## PASSAGE GIVEN
════════════════

Time was of the essence for much the same reason – most of the principal subjects are between 85 and 94 years old. “We couldn’t just sit around and wait,” she says.
So she fast-tracked the project – spending the last year in a frenzy, filming dozens of interviews of American Mahal volunteers. This month, she brought a modest crew to Israel and spent 10 days filming interviews with President Shimon Peres (who was a close contact of Schwimmer’s), past and current members of the IAF – like Dan Tolkovsky, the head of the air force from 1953-1958 – and historians.
She also took footage of vintage planes at the Hatzerim Air Force Museum, southwest of Beersheba, and the Habonim Air Museum – all with the full cooperation of the IAF.
Although Mahal included volunteers from all over the world, she chose to focus the film on those from North America for a number of reasons.
“I’ve been told, and I’ve learned, that if there are too many characters, you lose your audience – nobody connects. You need to focus your story and have your audience be invested in and root for the characters,” she says.
“I also wanted to get the story out to an American – and not necessarily Jewish – audience,” she continues. “It’s a feel-good story and contains a very common theme – the ordinary Joe who goes to extraordinary measures to help somebody in need.
A lot of these guys had varied reasons for why they decided to volunteer – whether they felt sorry for the Jews coming into Israel and facing potential genocide being surrounded by countries bent on their destruction. Some of them experienced a lot of anti-Semitism when they got back to the US after the war – they were pilots, but they couldn’t get jobs; the commercial airlines wouldn’t hire Jewish pilots.”
Among the American Mahalniks who provided testimony were Harold Livingstone, whom Spielberg describes as “a bad boy, out for adventure,” and who flew planes parts and machinery from Czechoslovakia; Leon Frankel, a highly decorated US Navy pilot; and George Lichter, who was instrumental in training novice Israeli pilots.
“The more I talked to them, the more excited I became,” she says. “And I could tell I had something, because my camera crew, which is not Jewish, was also excited.”
She admits that there’s a danger – especially when dealing with an emotion-provoking topic like Israel – of slipping into propaganda, but she insists that the film will win people over with its compelling story, not with politics.

════════════════

## SUPPLIED MATERIAL
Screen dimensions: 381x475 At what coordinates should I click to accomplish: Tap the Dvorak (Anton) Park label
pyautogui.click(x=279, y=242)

════════════════

## SET TASK 1
From the passage on the Mahal documentary, list every American Mahal volunteer it names as having provided testimony.
## SET TASK 2
Reproduce the Mahal documentary passage word for word, starting with "So she fast-tracked" and going on through "of the IAF.".

## FULL RESPONSE 1
Harold Livingstone
Leon Frankel
George Lichter

## FULL RESPONSE 2
So she fast-tracked the project – spending the last year in a frenzy, filming dozens of interviews of American Mahal volunteers. This month, she brought a modest crew to Israel and spent 10 days filming interviews with President Shimon Peres (who was a close contact of Schwimmer’s), past and current members of the IAF – like Dan Tolkovsky, the head of the air force from 1953-1958 – and historians.
She also took footage of vintage planes at the Hatzerim Air Force Museum, southwest of Beersheba, and the Habonim Air Museum – all with the full cooperation of the IAF.